23 Then the assembly rose as a body and brought Jesus before Pilate. 2 They began to accuse him, saying, “We found this man perverting our nation, forbidding us to pay taxes to the emperor, and saying that he himself is the Messiah, a king.” 3 Then Pilate asked him, “Are you the king of the Jews?” He answered, “You say so.” 4 Then Pilate said to the chief priests and the crowds, “I find no basis for an accusation against this man.” 5 But they were insistent and said, “He stirs up the people by teaching throughout all Judea, from Galilee where he began even to this place.”

Jesus before Herod

6 When Pilate heard this, he asked whether the man was a Galilean. 7 And when he learned that he was under Herod’s jurisdiction, he sent him off to Herod, who was himself in Jerusalem at that time. 8 When Herod saw Jesus, he was very glad, for he had been wanting to see him for a long time, because he had heard about him and was hoping to see him perform some sign. 9 He questioned him at some length, but Jesus gave him no answer. 10 The chief priests and the scribes stood by, vehemently accusing him. 11 Even Herod with his soldiers treated him with contempt and mocked him; then he put an elegant robe on him, and sent him back to Pilate. 12 That same day Herod and Pilate became friends with each other; before this they had been enemies.

Opening
An Unlikely List of Heroes
A Game of Thrones — who is the hero
Pilate?
Herod?
Jesus.
Hero in the wrong kind of way.
Opening
What kind of king will sit upon the throne?
Who is the rightful heir to the legacy of the family?
How will order be restored to the universe?
These questions, among many others, are brimming to the surface in three pop culture events taking place this month.
First, on Friday, we saw the premier of the trailer for the upcoming, final Star Wars movie, the last in the saga of the Skywalker family!
Second, just after Easter, the world premier of Marvel’s The Avengers: Endgame, hopefully answering questions about how all our favorite heroes will best their mightiest foe.
And finally, tonight, the premiere of the first episode of the final season of Game of Thrones!
If you’re as nerdy as I am, this is a trifecta of movie and television awesomeness!
These big movies and shows ask big questions about heroism, family, good and evil, and the balance of power in the universe.
This morning, I want to focus in for a moment on Game of Thrones. For those of you who are unfamiliar with this saga, here’s the quick gist: Medieval kingdoms, vying for the outright control of their continent and their place as rulers over the “Iron Throne”, the seat of power over all of the 7 kingdoms. You have House Lannister, House Stark, House Targaryan, and many others, warring with each other, making alliances, battling, dying, jockying for power, riding dragons, forging swords, etc., etc., etc.

* * * * * * * * *

→ **SHORT PROBLEM**
Return the sermon text word for word, from "These questions, among" up to and including "and television awesomeness!".

→ **MATERIAL**
* * * * * * * * *

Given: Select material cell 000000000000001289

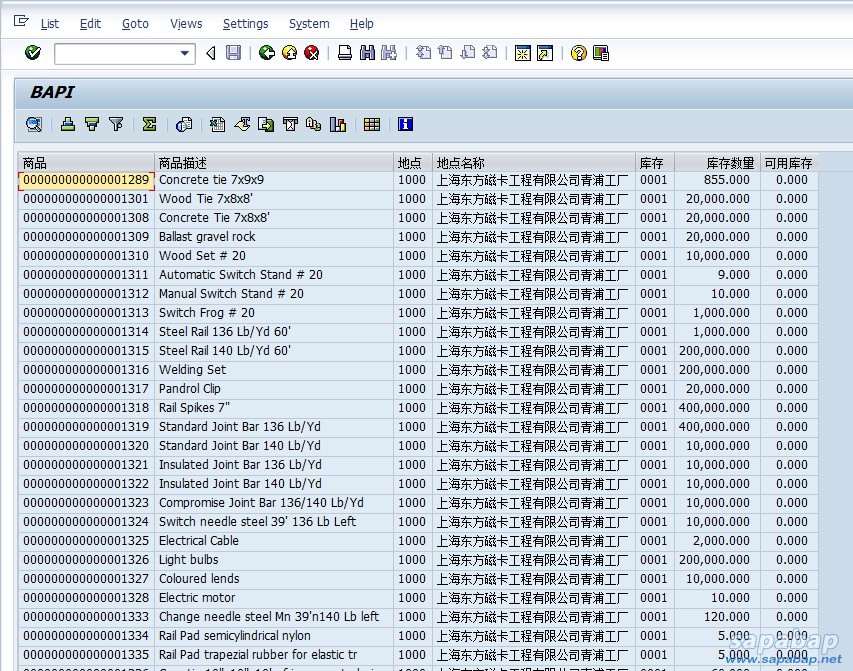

* * * * * * * * *

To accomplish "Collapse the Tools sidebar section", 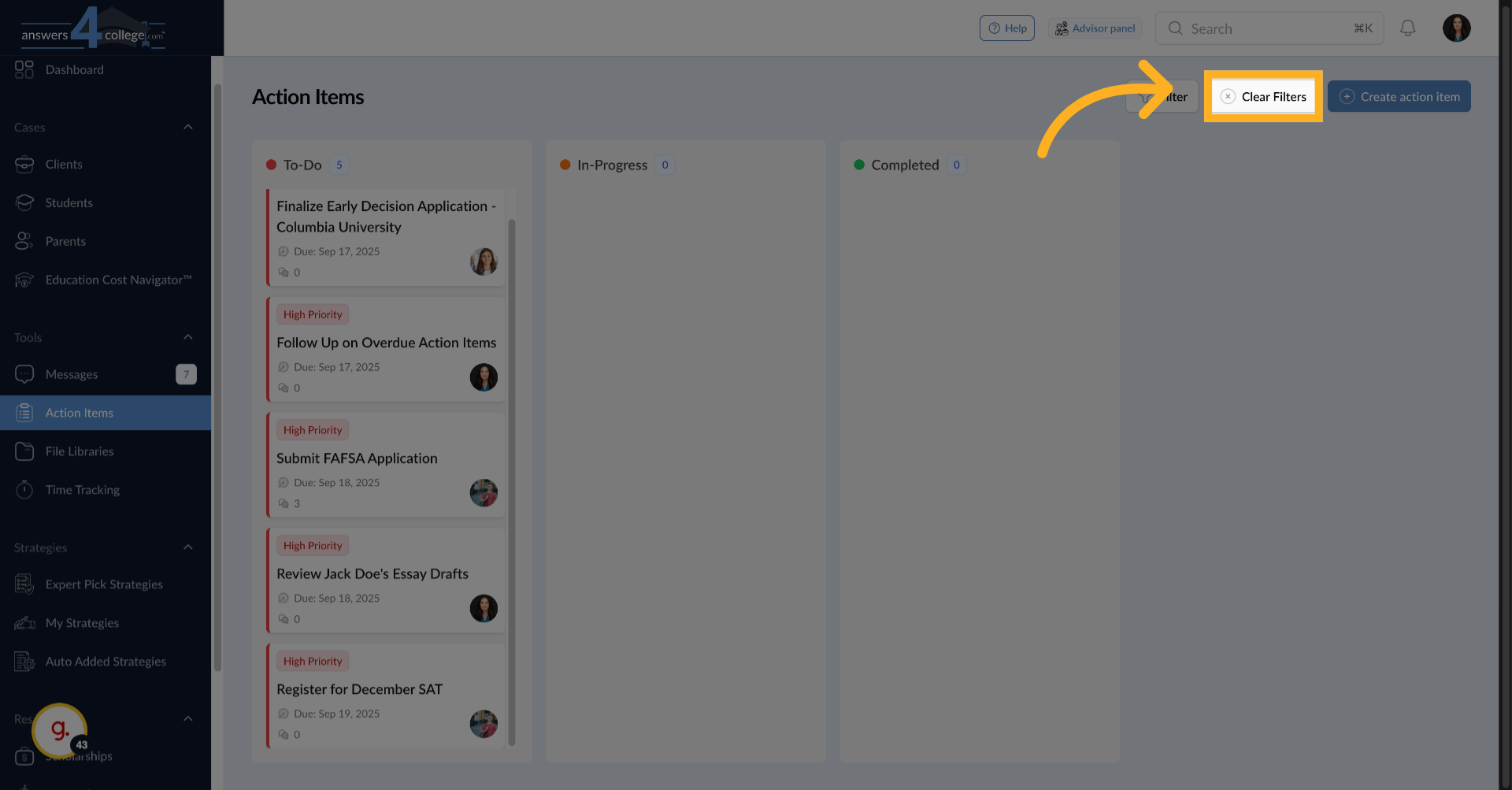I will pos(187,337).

* * * * * * * * *

→ **OUTPUT**
These questions, among many others, are brimming to the surface in three pop culture events taking place this month.
First, on Friday, we saw the premier of the trailer for the upcoming, final Star Wars movie, the last in the saga of the Skywalker family!
Second, just after Easter, the world premier of Marvel’s The Avengers: Endgame, hopefully answering questions about how all our favorite heroes will best their mightiest foe.
And finally, tonight, the premiere of the first episode of the final season of Game of Thrones!
If you’re as nerdy as I am, this is a trifecta of movie and television awesomeness!